___ Datos proporcionados

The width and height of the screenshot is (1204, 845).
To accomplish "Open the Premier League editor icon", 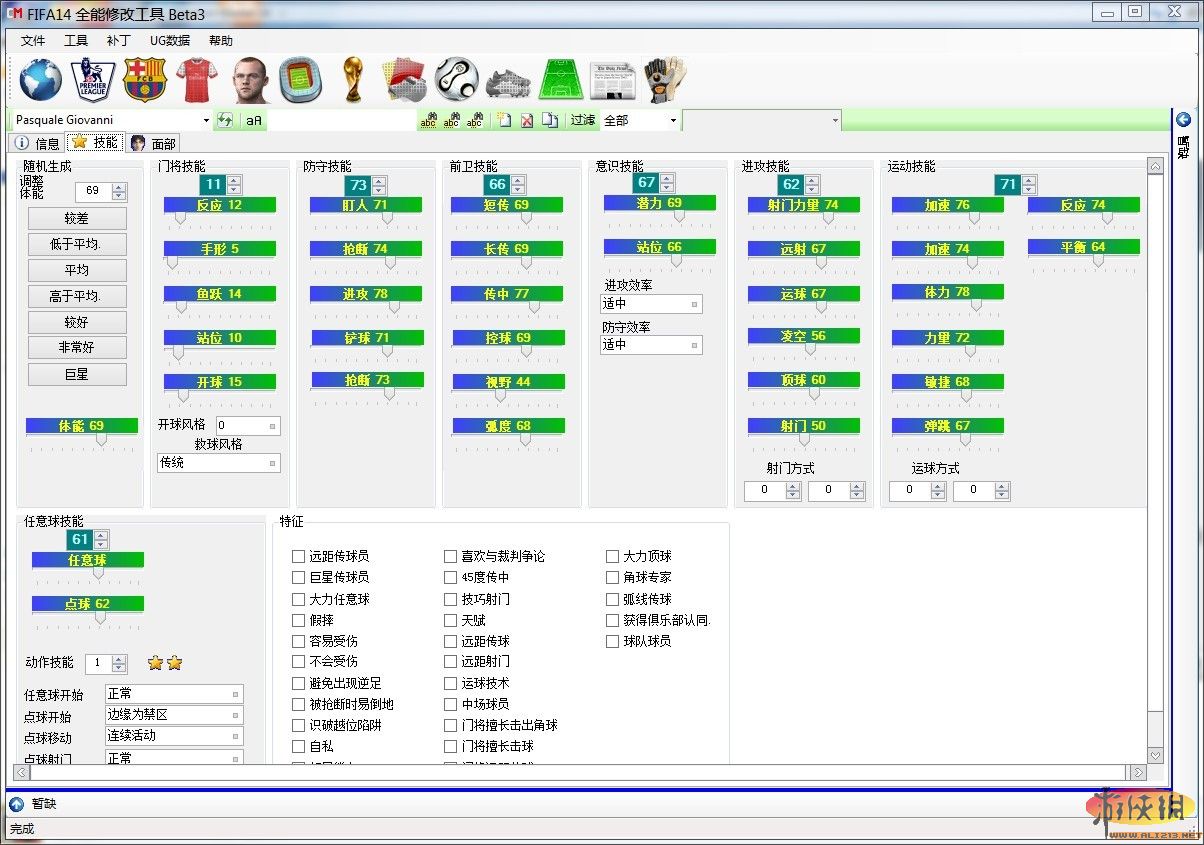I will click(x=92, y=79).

______
___ Datos proporcionados

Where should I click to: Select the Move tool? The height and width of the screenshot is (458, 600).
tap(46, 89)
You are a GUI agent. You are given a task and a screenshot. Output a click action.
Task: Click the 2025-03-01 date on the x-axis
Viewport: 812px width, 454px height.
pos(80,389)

______

## Tarea:
Actualiza las líneas desde la que contiene "You are a GUI" hasta la que contiene "pos(80,389)": sustituye "click action" por "tap action" y deja todo lo demás igual.

## Resultado del ejercicio:
You are a GUI agent. You are given a task and a screenshot. Output a tap action.
Task: Click the 2025-03-01 date on the x-axis
Viewport: 812px width, 454px height.
pos(80,389)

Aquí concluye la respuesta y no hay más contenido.